L’une des difficultés reste la prise en charge de ce traitement. En dehors de tout remboursement par la Sécurité sociale, le coût de cette méthode se situe entre 1 200 et 2 500 euros selon la gravité de la lipoatrophie et le médecin qui la pratique. La plupart d’entre nous ne peuvent consacrer un budget aussi important à cette réparation. Cette technique était connue en chirurgie esthétique. A ce titre les prix pratiqués sont libres et aucun remboursement n’est envisageable.
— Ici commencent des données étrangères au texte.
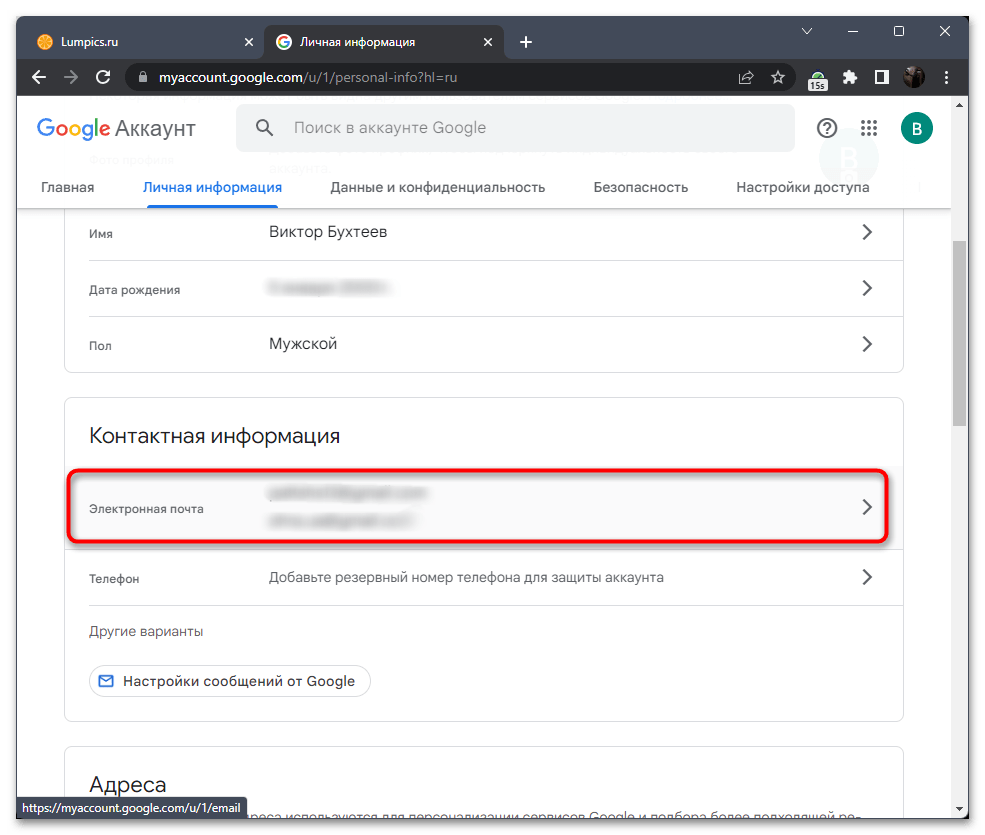Click the share page icon in address bar
985x835 pixels.
tap(746, 77)
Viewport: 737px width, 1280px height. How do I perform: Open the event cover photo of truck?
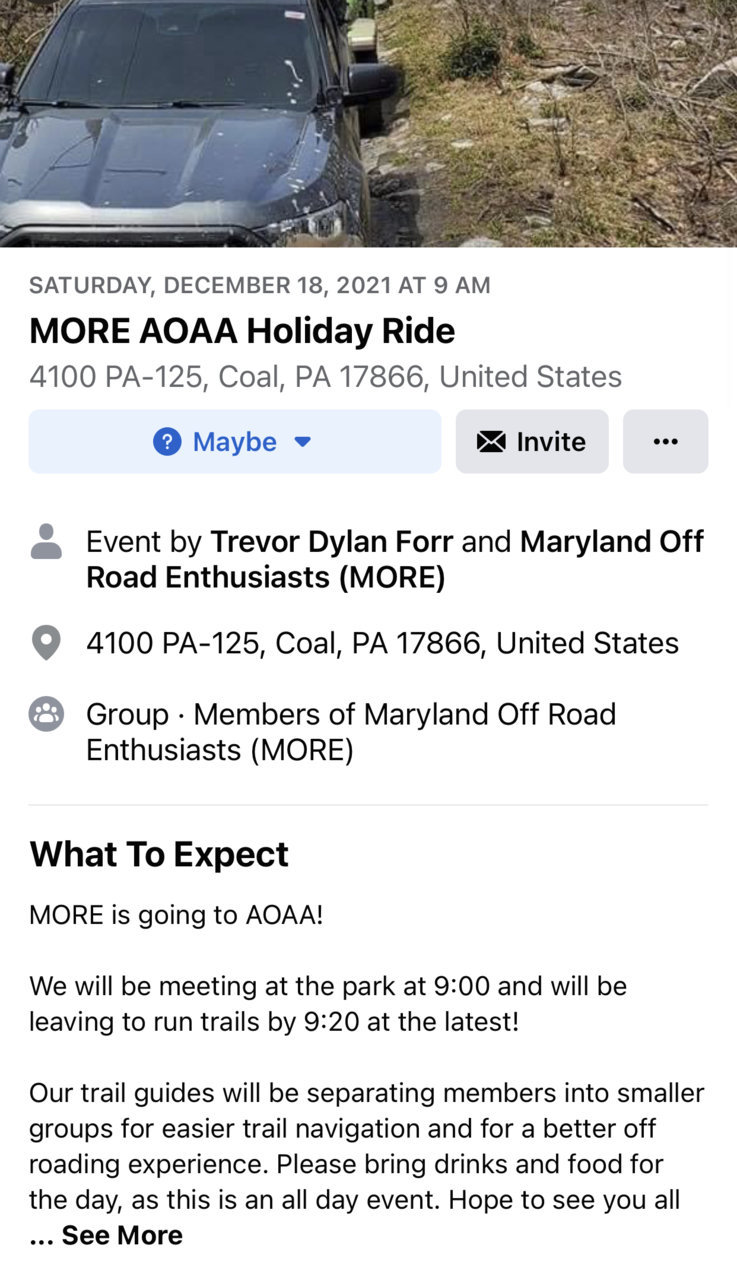[x=368, y=123]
Nous nous sommes organiséEs pour faire admettre que dans le cas de la lipoatrophie du visage, il ne s’agissait pas de confort mais d’un droit élémentaire au même titre que les autres soins.

en lutte pour le remboursement

Dès 2000, les huit associations regroupées au sein du TRT-5 (Act Up, Actions-Traitements, Aides, Arcat, Dessine moi un Mouton, Nova Dona, Sida Info Services, Sol en Si) se sont organisées pour obtenir la reconnaissance de ces actes et leur remboursement à 100% dans le cadre de l’affection de longue durée VIH. En attendant la mise en place d’un accès compassionnel, les associatifVEs ont travaillé en collaboration avec Dermik, le laboratoire qui commercialise le New-Fill®. Cet accès compassionnel est aujourd’hui accessible dans une vingtaine de centres et permet aux personnes vivant avec le VIH et ayant de faibles ressources financières de bénéficier d’injections de New-Fill® de façon totalement gratuite.
Ce compassionnel est un premier pas mais il est déjà très saturé, certainEs doivent attendre très longtemps leur premier rendez-vous et il n’y a pas de centres dans toutes les villes.
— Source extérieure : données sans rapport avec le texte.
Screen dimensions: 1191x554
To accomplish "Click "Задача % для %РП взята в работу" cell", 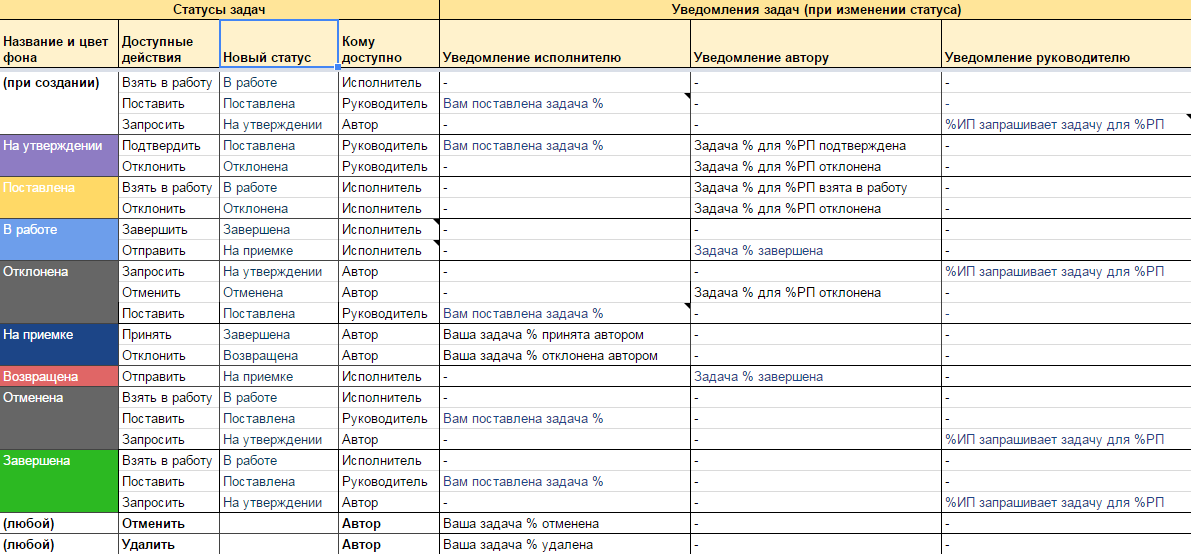I will coord(815,188).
Aujourd’hui, le TRT-5 supplée encore le laboratoire en travaillant à l’extension de cet accès et en cherchant de nouveaux médecins désireux de se former à ces techniques pour pratiquer ces injections. Les obstacles sont nombreux, nous sommes notamment confrontés à notre méconnaissance de ces médecins : dermatologues, chirurgiens plastiques, chirurgiens style stomatologues. Eux-mêmes connaissent mal les séropositifVEs et hésitent tant que ces actes ne sont pas totalement reconnus. Tout cela prend beaucoup de temps, beaucoup trop de temps.
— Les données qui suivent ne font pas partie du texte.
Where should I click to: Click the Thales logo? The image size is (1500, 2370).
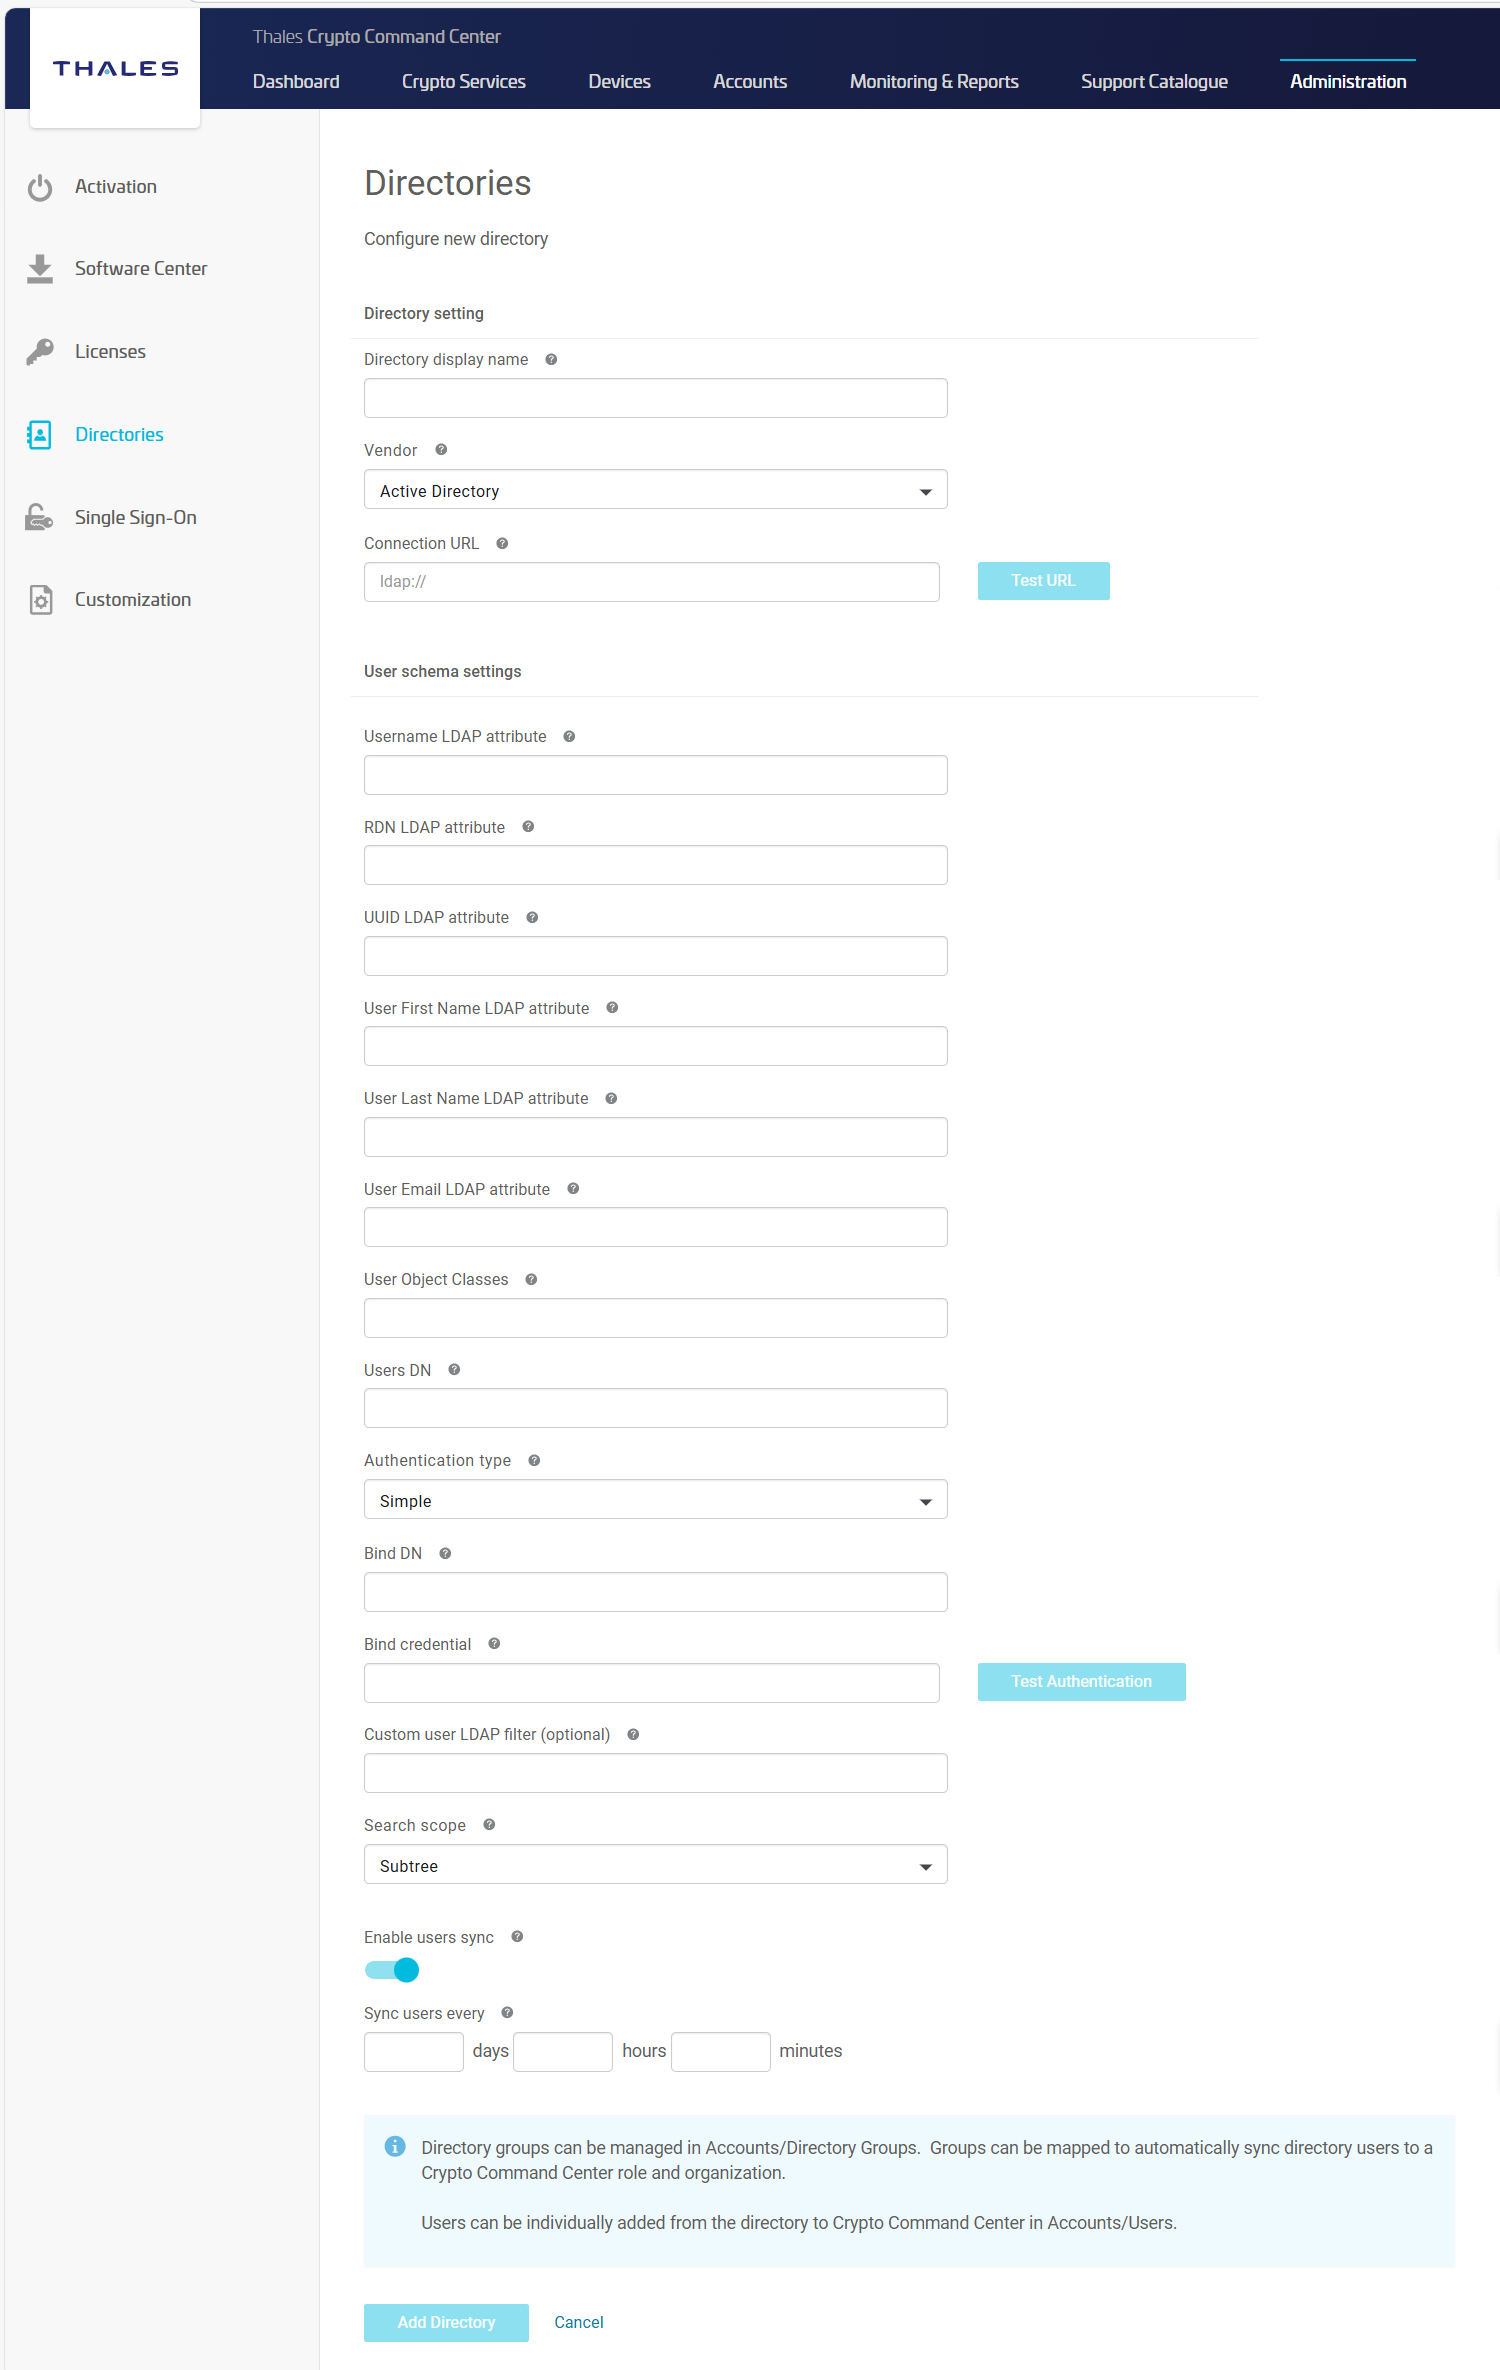pyautogui.click(x=115, y=68)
quand vigilance rime avec patience

En parallèle, le travail de lobby entrepris depuis longtemps a permis d’obtenir des engagements des différents ministres de la Santé. Bernard Kouchner s’était engagé mais trop peu de temps avant d’être débarqué dans les conditions dont nous nous souvenons. En janvier 2004, Jean-François Mattéi, ministre de la Santé actuel, s’est enfin engagé devant Jérôme Martin, président d’Act Up-Paris, lors d’un rendez-vous obtenu au prix de nombreuses actions, à rendre effectif ce remboursement à 100 %. Il faut que nous restions mobiliséEs et très prudentEs car les promesses non tenues sont nombreuses.

Nous surveillons en permanence chaque étape de ce long processus administratif qui doit finalement aboutir au remboursement effectif. Outre la possibilité légitime de bénéficier sans avance de frais de cette technique, la reconnaissance permettra de trouver davantage de médecins désireux de pratiquer ces injections.